Records from a dataset:
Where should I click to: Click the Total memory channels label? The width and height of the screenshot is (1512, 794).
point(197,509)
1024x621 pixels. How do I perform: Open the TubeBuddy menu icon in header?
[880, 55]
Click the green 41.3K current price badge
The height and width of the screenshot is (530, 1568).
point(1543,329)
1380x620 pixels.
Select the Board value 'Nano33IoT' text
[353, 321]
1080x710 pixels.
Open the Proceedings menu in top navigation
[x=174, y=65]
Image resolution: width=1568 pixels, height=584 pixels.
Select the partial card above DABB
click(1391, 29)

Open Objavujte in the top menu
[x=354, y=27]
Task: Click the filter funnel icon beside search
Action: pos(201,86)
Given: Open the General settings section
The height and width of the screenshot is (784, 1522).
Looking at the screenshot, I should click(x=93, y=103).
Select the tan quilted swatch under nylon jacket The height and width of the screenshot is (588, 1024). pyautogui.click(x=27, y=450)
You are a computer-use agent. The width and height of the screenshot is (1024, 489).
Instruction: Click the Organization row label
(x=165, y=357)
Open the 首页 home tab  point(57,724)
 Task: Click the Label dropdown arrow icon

> **TASK DIRECTIONS**:
Would you print, exactly as written, every line above from the one holding "1024x621 pixels. How" through the one holding "Open the 首页", with both included and no other lines?

> **RESULT OF THE TASK**:
1024x621 pixels. How do I perform: Open the TubeBuddy menu icon in header?
[880, 55]
Click the green 41.3K current price badge
The height and width of the screenshot is (530, 1568).
point(1543,329)
1380x620 pixels.
Select the Board value 'Nano33IoT' text
[353, 321]
1080x710 pixels.
Open the Proceedings menu in top navigation
[x=174, y=65]
Image resolution: width=1568 pixels, height=584 pixels.
Select the partial card above DABB
click(1391, 29)

Open Objavujte in the top menu
[x=354, y=27]
Task: Click the filter funnel icon beside search
Action: pos(201,86)
Given: Open the General settings section
The height and width of the screenshot is (784, 1522).
Looking at the screenshot, I should click(x=93, y=103).
Select the tan quilted swatch under nylon jacket The height and width of the screenshot is (588, 1024). pyautogui.click(x=27, y=450)
You are a computer-use agent. The width and height of the screenshot is (1024, 489).
Instruction: Click the Organization row label
(x=165, y=357)
Open the 首页 home tab  point(57,724)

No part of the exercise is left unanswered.